--- WHAT YOU WILL DO ---
Your answer must be an exact transcription of the data, with every picture omitted.

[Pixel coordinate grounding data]
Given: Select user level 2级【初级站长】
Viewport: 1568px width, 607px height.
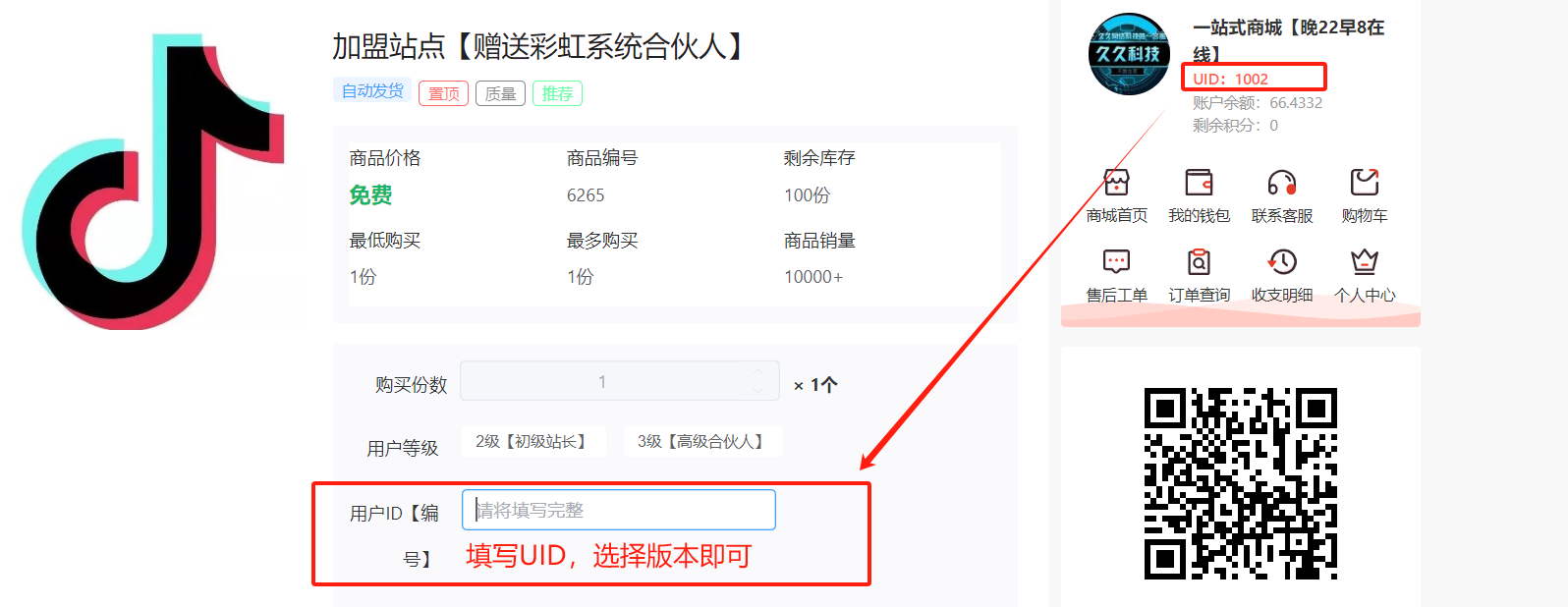Looking at the screenshot, I should 532,442.
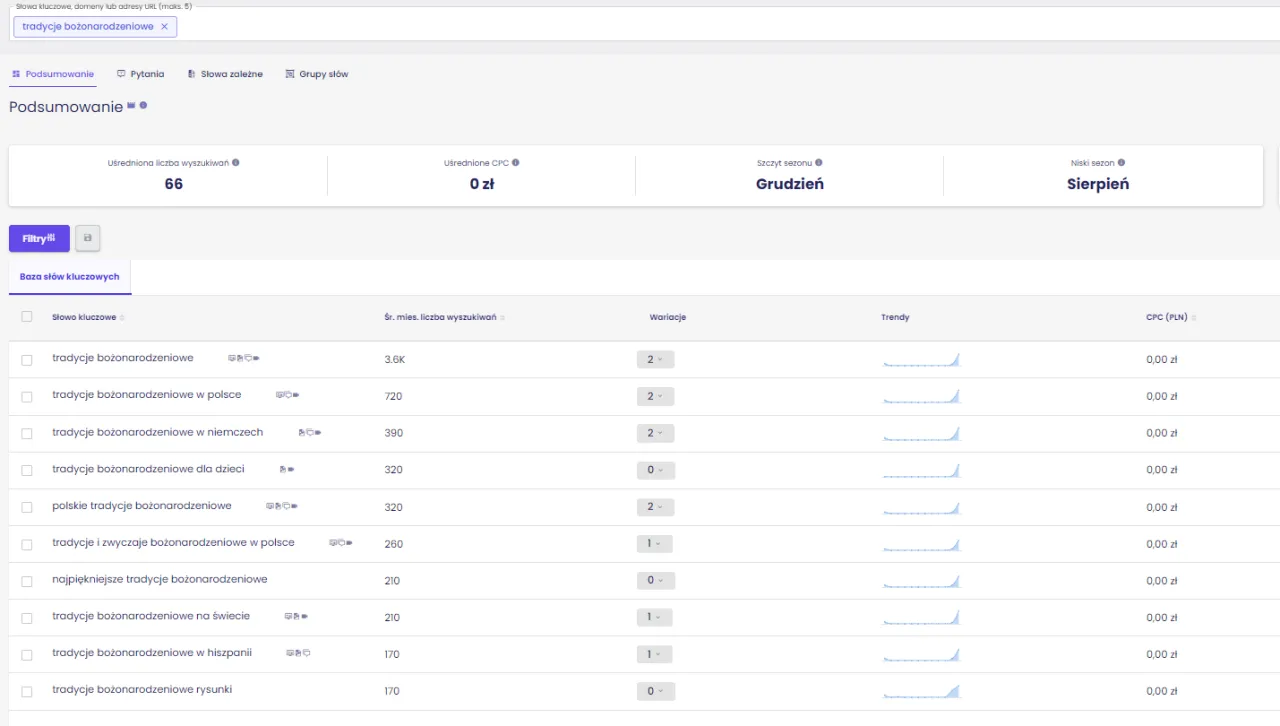This screenshot has height=726, width=1280.
Task: Click the Niski sezon info icon
Action: coord(1121,162)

--- ANSWER TO THIS EXERCISE ---
Given: Select user level 2级【初级站长】
Viewport: 1568px width, 607px height.
Looking at the screenshot, I should 532,442.
This screenshot has height=726, width=1280.
Task: Click the Niski sezon info icon
Action: coord(1121,162)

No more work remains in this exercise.